Stocks fell on Wednesday as Wall Street’s September struggles continued, with tech shares sliding once again.
The Dow Jones Industrial Average traded 115 points lower, or 0.4%. Earlier in the session, the Dow was up 176 points. The S&P 500 slid 0.8% and the Nasdaq Composite pulled back by 1.2%.
Shares of Amazon dropped more than 2% along with Netflix to lead most of Big Tech lower. Alphabet slid 2.3%; Microsoft and Apple were down 1.4% and 1.5%, respectively. Shares of Tesla fell 9.3% after Elon Musk offered new delivery predictions for 2020 and detailed a new battery design that it claims will make its cars cheaper to produce.
Stocks that would benefit from the economy reopening — such as airlines and cruise operators — rose after President Donald Trump said the U.S. would not be implementing a second round of lockdowns as the U.K. began imposing stricter measures. “The U.K. just shut down again. They just announced that they’re going to do a shutdown, and we’re not going to be doing that,” Trump said. United Airlines and Delta were up 0.6% and 1.2%, respectively. Carnival gained 1.5%.
Meanwhile, Johnson & Johnson started a phase 3 trial of its coronavirus vaccine. J&J shares were up 1.2%.
Nike shares jumped more than 8% after the company said digital sales surged more than 80% last quarter. Earnings and sales blew past analysts expectations last quarter and the company gave a forecast for growth in the new fiscal year.
On Tuesday, the major averages snapped multi-day losing streaks, led by shares of major tech companies.
“As soon as the S&P 500 reached the official correction zone near a 10% decline… ‘dip buyers’ emerged and have been evident ever since,” Jim Paulsen, chief investment strategist at The Leuthold Group, told CNBC. “These buyers, armed with cash holdings, may be driven less by the ‘fear of missing out’ than they are by the ‘opportunity to finally get in.'”

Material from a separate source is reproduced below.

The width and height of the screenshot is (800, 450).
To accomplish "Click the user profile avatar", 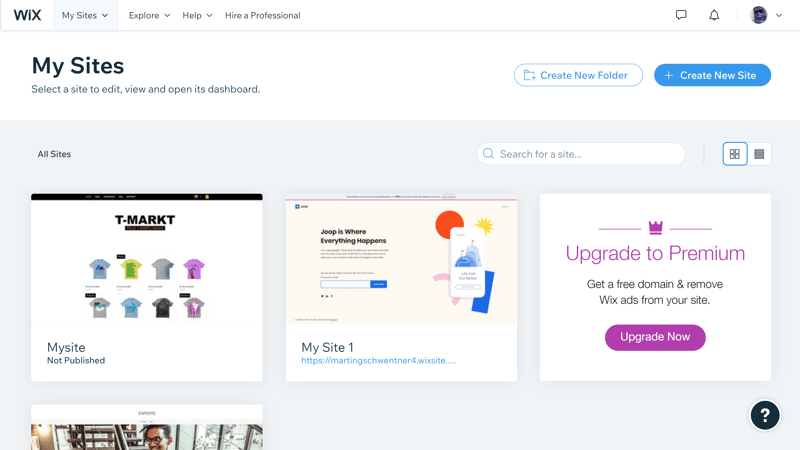I will [759, 15].
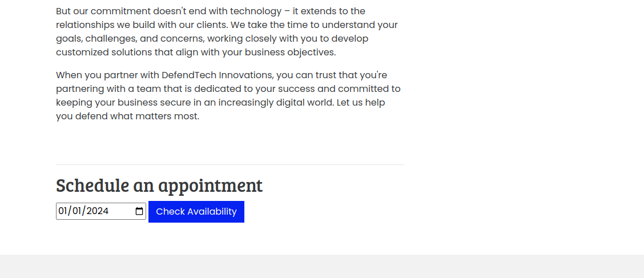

“Optimism broadened as the day progressed lifting not only technology and communications stocks for the second day, but ending with eight of the 11 sectors within the S&P 500 Index in the green,” added Paulsen.
Still, September continues to be a weak month for stocks with all three averages posting three straight weeks of losses. The Dow is down more than 4% in September and the S&P 500 and Nasdaq Composite have lost 5.3% and 6.9% this month, respectively.